2013-10-31 Thread Roy Smith
In article ,
 "E.D.G."  wrote:
 
> 1.  How fast can Python do math calculations compared with other languages 
> such as Fortran and fast versions of Basic.  I would have to believe that it 
> is much faster than Perl for doing math calculations.

Getting a handle on Python's execution speed is not easy.  The problem 
is that the core library is mostly written in C, so operations that 
happen inside the core library are fast.  Operations that happen in 
user-written Python code are slow.  How fast your overall program will 
run is largely determined by how much you're executing user code and how 
much you're executing library calls.

People have done lots of comparisons of language execution speed over 
the years.  If you google for "python speed comparison", you'll find 
plenty of more detailed answers than you'll get here.

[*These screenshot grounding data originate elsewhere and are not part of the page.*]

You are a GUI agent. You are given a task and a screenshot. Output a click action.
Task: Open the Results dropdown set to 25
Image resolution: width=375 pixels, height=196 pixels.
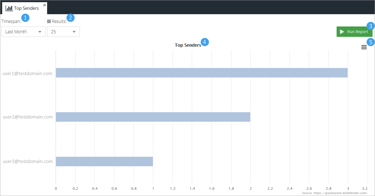(x=63, y=32)
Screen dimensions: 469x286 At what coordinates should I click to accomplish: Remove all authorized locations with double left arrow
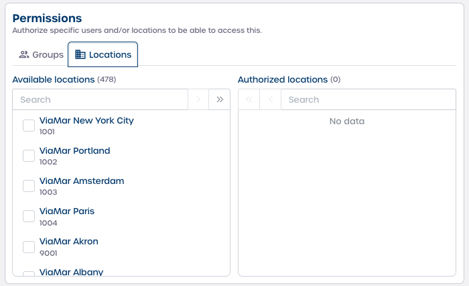(249, 99)
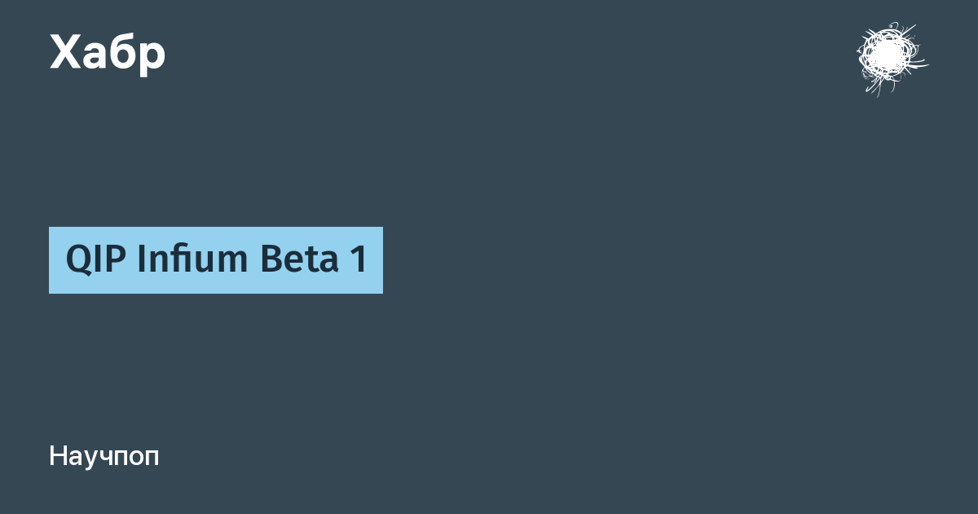The height and width of the screenshot is (514, 978).
Task: Click the word Infium in the title
Action: point(193,259)
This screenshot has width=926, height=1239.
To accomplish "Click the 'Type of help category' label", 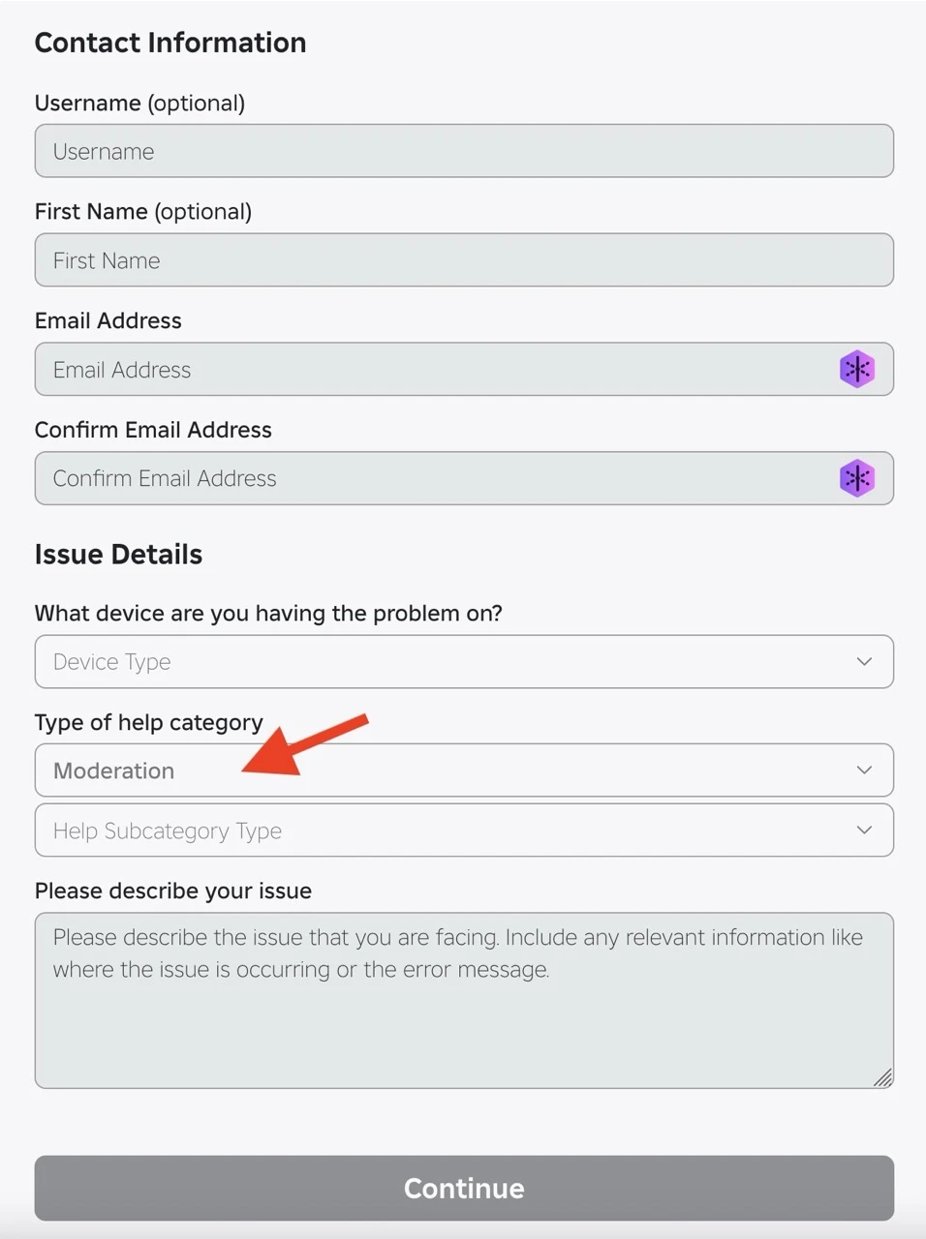I will [149, 722].
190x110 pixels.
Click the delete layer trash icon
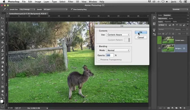(185, 108)
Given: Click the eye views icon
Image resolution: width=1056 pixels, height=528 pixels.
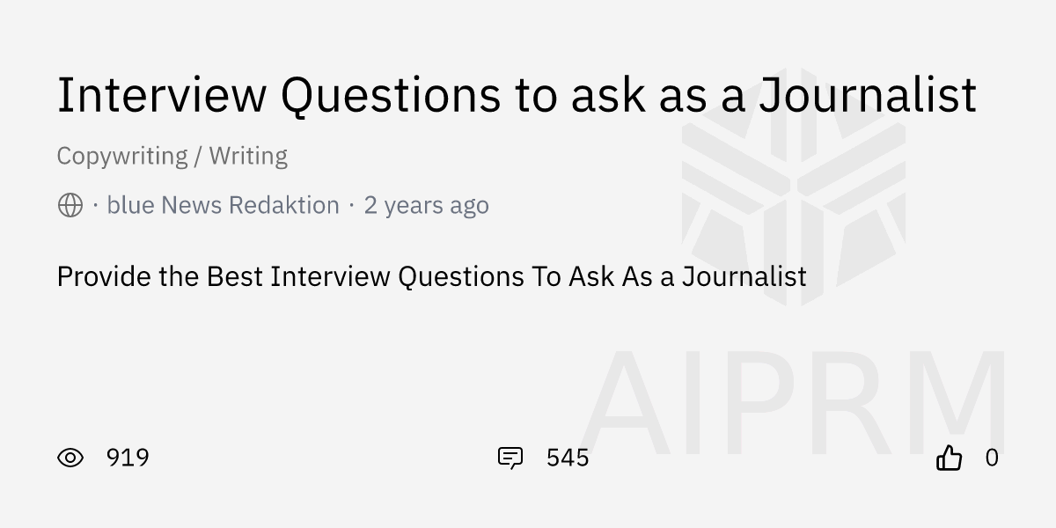Looking at the screenshot, I should [70, 458].
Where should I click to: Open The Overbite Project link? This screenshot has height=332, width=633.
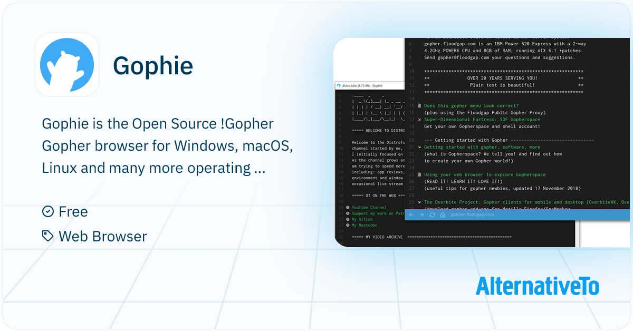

> 2.  Can Python be used to create CGI programs?  These are the ones that run 
> on Internet server computers and process data submitted through Web site 
> data entry screens etc.  I know that Perl CGI programs will do that.

Yes, they can.  However, CGI is largely an obsolete interface, partly 
because it's so inefficient.  If you're worried about execution speed, 
CGI is not what you should be looking at.

> 3.  If Python can be used for CGI programming, can it draw charts such as 
> .png files that will then display on Web pages at a Web site?

Yes.  There are a number of modules out there for doing this.  Again, 
google is your friend.  Search for "python charting module", or 
variations on that.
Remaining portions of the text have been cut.